## Work instructions:
Print the lines below exactly, beginning with the one that contains "St Andrews (1091, 961)" and stopping after the last line.

## Excerpted data:
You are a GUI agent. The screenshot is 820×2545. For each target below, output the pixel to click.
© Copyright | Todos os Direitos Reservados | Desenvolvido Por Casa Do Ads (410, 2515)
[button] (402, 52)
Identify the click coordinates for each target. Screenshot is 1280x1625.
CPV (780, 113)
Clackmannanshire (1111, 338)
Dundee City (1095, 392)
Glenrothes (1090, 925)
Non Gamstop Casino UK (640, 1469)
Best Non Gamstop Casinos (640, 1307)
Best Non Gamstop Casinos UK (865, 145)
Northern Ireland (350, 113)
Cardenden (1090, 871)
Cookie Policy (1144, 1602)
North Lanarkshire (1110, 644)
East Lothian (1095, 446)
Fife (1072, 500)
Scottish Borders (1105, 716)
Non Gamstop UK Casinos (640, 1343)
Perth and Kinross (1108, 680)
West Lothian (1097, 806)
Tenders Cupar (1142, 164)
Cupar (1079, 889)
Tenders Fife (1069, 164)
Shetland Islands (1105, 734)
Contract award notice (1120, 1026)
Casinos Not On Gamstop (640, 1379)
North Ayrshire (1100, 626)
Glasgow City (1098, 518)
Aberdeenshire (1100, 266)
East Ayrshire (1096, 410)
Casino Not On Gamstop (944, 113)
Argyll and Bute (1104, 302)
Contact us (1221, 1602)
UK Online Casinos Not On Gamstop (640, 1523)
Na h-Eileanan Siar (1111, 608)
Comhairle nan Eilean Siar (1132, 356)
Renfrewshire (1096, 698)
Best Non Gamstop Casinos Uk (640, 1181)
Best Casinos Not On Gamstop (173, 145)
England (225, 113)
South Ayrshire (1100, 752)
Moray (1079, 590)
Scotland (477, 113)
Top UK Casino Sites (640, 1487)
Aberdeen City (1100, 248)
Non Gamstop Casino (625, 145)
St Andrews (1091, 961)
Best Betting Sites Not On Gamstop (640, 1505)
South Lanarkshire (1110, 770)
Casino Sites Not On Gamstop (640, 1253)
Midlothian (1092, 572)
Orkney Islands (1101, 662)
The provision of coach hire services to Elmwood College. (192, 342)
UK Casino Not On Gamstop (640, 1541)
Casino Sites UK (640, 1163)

## Solution:
St Andrews (1091, 961)
Best Betting Sites Not On Gamstop (640, 1505)
South Lanarkshire (1110, 770)
Casino Sites Not On Gamstop (640, 1253)
Midlothian (1092, 572)
Orkney Islands (1101, 662)
The provision of coach hire services to Elmwood College. (192, 342)
UK Casino Not On Gamstop (640, 1541)
Casino Sites UK (640, 1163)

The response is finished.